» WHAT IS BEING ASKED
From the line that contains "Instruction: Open the notification" down to the last line of the data below, transcribe every line exactly.

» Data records
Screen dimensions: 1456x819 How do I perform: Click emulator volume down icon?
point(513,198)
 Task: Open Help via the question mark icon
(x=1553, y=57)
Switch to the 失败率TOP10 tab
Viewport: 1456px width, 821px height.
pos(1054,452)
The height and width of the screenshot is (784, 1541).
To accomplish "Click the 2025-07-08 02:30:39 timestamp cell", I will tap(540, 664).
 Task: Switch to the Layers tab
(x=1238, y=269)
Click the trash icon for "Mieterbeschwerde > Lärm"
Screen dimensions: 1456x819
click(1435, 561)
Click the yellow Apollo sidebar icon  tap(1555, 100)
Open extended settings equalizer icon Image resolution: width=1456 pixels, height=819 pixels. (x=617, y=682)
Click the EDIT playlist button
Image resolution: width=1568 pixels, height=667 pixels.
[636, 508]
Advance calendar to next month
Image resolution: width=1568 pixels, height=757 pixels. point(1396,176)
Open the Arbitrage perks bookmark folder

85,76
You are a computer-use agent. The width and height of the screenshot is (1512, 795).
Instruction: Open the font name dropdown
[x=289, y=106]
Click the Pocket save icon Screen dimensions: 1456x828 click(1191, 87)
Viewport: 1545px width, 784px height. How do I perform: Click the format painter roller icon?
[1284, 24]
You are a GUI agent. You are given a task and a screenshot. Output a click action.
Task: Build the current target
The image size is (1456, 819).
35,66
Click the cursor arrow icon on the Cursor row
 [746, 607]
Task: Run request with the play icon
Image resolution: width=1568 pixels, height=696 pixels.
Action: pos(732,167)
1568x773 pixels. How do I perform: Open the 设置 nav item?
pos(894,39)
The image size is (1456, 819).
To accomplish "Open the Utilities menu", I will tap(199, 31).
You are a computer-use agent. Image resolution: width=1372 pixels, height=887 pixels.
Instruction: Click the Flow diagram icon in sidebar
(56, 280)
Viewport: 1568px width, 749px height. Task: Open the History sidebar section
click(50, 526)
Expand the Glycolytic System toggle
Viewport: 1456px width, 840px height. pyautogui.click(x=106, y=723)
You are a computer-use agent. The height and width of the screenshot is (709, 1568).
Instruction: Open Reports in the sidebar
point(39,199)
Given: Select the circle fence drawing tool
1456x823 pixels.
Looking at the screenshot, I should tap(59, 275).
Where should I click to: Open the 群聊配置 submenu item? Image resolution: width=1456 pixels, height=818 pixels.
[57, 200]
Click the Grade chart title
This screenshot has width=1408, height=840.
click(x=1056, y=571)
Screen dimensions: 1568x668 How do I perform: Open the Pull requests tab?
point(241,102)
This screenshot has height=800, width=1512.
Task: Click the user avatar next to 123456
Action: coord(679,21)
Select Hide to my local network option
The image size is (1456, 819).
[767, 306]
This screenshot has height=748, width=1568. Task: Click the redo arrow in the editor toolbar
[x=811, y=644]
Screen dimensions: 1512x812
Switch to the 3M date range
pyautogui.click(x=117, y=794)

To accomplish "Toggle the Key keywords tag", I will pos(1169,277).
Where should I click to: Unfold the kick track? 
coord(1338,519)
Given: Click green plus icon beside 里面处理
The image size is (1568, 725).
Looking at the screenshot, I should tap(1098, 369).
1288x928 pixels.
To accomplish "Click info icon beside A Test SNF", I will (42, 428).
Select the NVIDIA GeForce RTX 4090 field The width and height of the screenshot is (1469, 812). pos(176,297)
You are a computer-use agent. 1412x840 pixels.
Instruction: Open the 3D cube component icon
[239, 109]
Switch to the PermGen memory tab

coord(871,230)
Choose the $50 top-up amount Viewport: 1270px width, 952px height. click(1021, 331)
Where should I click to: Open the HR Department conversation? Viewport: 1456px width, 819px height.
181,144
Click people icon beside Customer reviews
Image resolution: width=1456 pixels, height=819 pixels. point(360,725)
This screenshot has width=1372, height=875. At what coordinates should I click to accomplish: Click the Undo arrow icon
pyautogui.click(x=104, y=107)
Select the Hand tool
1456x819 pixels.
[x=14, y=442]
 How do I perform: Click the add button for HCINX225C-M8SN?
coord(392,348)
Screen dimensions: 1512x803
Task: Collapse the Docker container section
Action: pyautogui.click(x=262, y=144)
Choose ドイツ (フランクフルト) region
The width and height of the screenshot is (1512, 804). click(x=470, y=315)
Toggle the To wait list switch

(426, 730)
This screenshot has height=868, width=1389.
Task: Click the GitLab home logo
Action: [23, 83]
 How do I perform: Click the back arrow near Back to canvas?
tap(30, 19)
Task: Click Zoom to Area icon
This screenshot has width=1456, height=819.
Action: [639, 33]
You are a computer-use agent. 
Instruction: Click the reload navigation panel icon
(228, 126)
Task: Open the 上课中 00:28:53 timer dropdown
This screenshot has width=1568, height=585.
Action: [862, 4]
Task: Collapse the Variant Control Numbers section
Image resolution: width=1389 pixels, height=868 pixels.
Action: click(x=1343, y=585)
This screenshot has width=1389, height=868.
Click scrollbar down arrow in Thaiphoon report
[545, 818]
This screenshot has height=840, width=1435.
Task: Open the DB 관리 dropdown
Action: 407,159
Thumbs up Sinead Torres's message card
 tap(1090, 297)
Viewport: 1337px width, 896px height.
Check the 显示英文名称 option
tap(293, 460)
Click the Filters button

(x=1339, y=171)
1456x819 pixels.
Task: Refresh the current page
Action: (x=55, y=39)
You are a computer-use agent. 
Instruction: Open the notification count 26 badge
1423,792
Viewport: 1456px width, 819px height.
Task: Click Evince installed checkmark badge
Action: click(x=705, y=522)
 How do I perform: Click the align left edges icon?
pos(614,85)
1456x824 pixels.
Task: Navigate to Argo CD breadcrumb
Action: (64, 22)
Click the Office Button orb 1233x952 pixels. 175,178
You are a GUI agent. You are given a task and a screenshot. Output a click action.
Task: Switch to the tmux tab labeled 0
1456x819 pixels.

» WRITTEN SOLUTION
Instruction: Open the notification count 26 badge
1423,792
Viewport: 1456px width, 819px height.
Task: Click Evince installed checkmark badge
Action: click(x=705, y=522)
 How do I perform: Click the align left edges icon?
pos(614,85)
1456x824 pixels.
Task: Navigate to Argo CD breadcrumb
Action: (64, 22)
Click the Office Button orb 1233x952 pixels. 175,178
You are a GUI agent. You are given a task and a screenshot. Output a click action.
Task: Switch to the tmux tab labeled 0
1456x819 pixels.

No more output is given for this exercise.